EXTRACTED DATA:
----------------------------------------
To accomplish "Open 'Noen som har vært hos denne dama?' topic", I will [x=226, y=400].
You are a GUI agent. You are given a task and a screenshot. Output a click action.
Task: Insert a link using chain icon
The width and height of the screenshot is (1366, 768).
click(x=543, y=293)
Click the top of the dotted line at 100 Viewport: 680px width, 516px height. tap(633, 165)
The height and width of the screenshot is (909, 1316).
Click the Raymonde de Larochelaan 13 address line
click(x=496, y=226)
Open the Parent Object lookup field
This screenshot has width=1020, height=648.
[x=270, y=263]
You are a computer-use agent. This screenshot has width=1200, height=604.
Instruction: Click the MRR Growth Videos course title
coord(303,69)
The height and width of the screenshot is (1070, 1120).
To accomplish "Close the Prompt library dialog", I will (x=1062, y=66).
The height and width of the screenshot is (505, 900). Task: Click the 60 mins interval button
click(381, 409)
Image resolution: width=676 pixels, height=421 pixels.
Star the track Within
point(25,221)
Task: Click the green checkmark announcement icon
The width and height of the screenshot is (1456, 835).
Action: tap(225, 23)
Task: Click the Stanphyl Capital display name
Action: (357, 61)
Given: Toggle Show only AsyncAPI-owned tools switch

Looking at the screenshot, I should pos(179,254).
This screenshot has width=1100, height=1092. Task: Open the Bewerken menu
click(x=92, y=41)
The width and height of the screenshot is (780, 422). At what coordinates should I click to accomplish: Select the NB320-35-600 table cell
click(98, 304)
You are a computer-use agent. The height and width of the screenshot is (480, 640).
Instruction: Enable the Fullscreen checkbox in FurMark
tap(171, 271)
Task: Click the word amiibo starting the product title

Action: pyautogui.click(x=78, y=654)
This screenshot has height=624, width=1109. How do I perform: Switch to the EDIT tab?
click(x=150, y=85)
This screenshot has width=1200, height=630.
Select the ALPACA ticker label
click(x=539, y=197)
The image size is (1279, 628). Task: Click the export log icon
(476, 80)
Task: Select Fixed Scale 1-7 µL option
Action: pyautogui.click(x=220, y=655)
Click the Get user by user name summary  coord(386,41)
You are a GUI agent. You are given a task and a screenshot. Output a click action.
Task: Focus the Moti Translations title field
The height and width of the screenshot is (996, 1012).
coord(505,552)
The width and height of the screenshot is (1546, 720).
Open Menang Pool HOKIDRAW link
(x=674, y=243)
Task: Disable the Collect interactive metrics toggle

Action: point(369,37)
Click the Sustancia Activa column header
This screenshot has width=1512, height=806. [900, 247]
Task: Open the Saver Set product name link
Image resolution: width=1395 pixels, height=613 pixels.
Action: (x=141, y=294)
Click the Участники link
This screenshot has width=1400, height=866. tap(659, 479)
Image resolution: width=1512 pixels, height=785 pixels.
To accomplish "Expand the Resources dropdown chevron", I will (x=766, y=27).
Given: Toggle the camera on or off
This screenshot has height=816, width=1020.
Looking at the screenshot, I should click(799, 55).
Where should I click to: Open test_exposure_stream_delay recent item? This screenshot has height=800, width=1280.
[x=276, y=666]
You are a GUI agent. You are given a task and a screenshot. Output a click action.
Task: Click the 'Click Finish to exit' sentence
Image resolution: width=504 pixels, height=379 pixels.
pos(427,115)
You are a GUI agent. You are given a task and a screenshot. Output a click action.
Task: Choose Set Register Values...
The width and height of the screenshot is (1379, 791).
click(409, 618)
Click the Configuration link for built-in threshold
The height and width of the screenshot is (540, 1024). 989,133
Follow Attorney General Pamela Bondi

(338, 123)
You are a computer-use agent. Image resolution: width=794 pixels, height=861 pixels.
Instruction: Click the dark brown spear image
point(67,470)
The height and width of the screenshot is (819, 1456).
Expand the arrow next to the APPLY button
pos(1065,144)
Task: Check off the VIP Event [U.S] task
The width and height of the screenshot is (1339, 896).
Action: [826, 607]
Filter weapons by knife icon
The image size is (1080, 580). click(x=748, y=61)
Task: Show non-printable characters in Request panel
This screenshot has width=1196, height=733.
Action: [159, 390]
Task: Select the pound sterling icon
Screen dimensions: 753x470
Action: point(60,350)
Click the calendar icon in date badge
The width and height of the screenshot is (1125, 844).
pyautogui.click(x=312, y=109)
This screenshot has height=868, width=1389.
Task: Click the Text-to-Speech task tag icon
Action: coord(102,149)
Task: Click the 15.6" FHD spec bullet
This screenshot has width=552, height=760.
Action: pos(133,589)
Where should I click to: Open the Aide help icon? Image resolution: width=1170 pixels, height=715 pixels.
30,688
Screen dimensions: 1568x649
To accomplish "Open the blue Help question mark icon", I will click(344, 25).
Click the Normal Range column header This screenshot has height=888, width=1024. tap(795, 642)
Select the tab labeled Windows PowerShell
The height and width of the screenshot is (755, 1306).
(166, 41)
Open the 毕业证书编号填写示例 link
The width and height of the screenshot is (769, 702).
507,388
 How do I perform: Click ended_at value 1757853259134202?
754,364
----------------------------------------
TASK DETAILS:
Copy all of the material above word for word, keeping every line in its original order.

COMPLETE RESPONSE:
To accomplish "Open 'Noen som har vært hos denne dama?' topic", I will [x=226, y=400].
You are a GUI agent. You are given a task and a screenshot. Output a click action.
Task: Insert a link using chain icon
The width and height of the screenshot is (1366, 768).
click(x=543, y=293)
Click the top of the dotted line at 100 Viewport: 680px width, 516px height. tap(633, 165)
The height and width of the screenshot is (909, 1316).
Click the Raymonde de Larochelaan 13 address line
click(x=496, y=226)
Open the Parent Object lookup field
This screenshot has width=1020, height=648.
[x=270, y=263]
You are a computer-use agent. This screenshot has width=1200, height=604.
Instruction: Click the MRR Growth Videos course title
coord(303,69)
The height and width of the screenshot is (1070, 1120).
To accomplish "Close the Prompt library dialog", I will (x=1062, y=66).
The height and width of the screenshot is (505, 900). Task: Click the 60 mins interval button
click(381, 409)
Image resolution: width=676 pixels, height=421 pixels.
Star the track Within
point(25,221)
Task: Click the green checkmark announcement icon
The width and height of the screenshot is (1456, 835).
Action: tap(225, 23)
Task: Click the Stanphyl Capital display name
Action: (357, 61)
Given: Toggle Show only AsyncAPI-owned tools switch

Looking at the screenshot, I should pos(179,254).
This screenshot has width=1100, height=1092. Task: Open the Bewerken menu
click(x=92, y=41)
The width and height of the screenshot is (780, 422). At what coordinates should I click to accomplish: Select the NB320-35-600 table cell
click(98, 304)
You are a computer-use agent. The height and width of the screenshot is (480, 640).
Instruction: Enable the Fullscreen checkbox in FurMark
tap(171, 271)
Task: Click the word amiibo starting the product title

Action: pyautogui.click(x=78, y=654)
This screenshot has height=624, width=1109. How do I perform: Switch to the EDIT tab?
click(x=150, y=85)
This screenshot has width=1200, height=630.
Select the ALPACA ticker label
click(x=539, y=197)
The image size is (1279, 628). Task: Click the export log icon
(476, 80)
Task: Select Fixed Scale 1-7 µL option
Action: pyautogui.click(x=220, y=655)
Click the Get user by user name summary  coord(386,41)
You are a GUI agent. You are given a task and a screenshot. Output a click action.
Task: Focus the Moti Translations title field
The height and width of the screenshot is (996, 1012).
coord(505,552)
The width and height of the screenshot is (1546, 720).
Open Menang Pool HOKIDRAW link
(x=674, y=243)
Task: Disable the Collect interactive metrics toggle

Action: point(369,37)
Click the Sustancia Activa column header
This screenshot has width=1512, height=806. [900, 247]
Task: Open the Saver Set product name link
Image resolution: width=1395 pixels, height=613 pixels.
Action: (x=141, y=294)
Click the Участники link
This screenshot has width=1400, height=866. tap(659, 479)
Image resolution: width=1512 pixels, height=785 pixels.
To accomplish "Expand the Resources dropdown chevron", I will (x=766, y=27).
Given: Toggle the camera on or off
This screenshot has height=816, width=1020.
Looking at the screenshot, I should click(799, 55).
Where should I click to: Open test_exposure_stream_delay recent item? This screenshot has height=800, width=1280.
[x=276, y=666]
You are a GUI agent. You are given a task and a screenshot. Output a click action.
Task: Click the 'Click Finish to exit' sentence
Image resolution: width=504 pixels, height=379 pixels.
pos(427,115)
You are a GUI agent. You are given a task and a screenshot. Output a click action.
Task: Choose Set Register Values...
The width and height of the screenshot is (1379, 791).
click(409, 618)
Click the Configuration link for built-in threshold
The height and width of the screenshot is (540, 1024). 989,133
Follow Attorney General Pamela Bondi

(338, 123)
You are a computer-use agent. Image resolution: width=794 pixels, height=861 pixels.
Instruction: Click the dark brown spear image
point(67,470)
The height and width of the screenshot is (819, 1456).
Expand the arrow next to the APPLY button
pos(1065,144)
Task: Check off the VIP Event [U.S] task
The width and height of the screenshot is (1339, 896).
Action: [826, 607]
Filter weapons by knife icon
The image size is (1080, 580). click(x=748, y=61)
Task: Show non-printable characters in Request panel
This screenshot has width=1196, height=733.
Action: [159, 390]
Task: Select the pound sterling icon
Screen dimensions: 753x470
Action: point(60,350)
Click the calendar icon in date badge
The width and height of the screenshot is (1125, 844).
pyautogui.click(x=312, y=109)
This screenshot has height=868, width=1389.
Task: Click the Text-to-Speech task tag icon
Action: coord(102,149)
Task: Click the 15.6" FHD spec bullet
This screenshot has width=552, height=760.
Action: pos(133,589)
Where should I click to: Open the Aide help icon? Image resolution: width=1170 pixels, height=715 pixels.
30,688
Screen dimensions: 1568x649
To accomplish "Open the blue Help question mark icon", I will click(344, 25).
Click the Normal Range column header This screenshot has height=888, width=1024. tap(795, 642)
Select the tab labeled Windows PowerShell
The height and width of the screenshot is (755, 1306).
(166, 41)
Open the 毕业证书编号填写示例 link
The width and height of the screenshot is (769, 702).
507,388
 How do I perform: Click ended_at value 1757853259134202?
754,364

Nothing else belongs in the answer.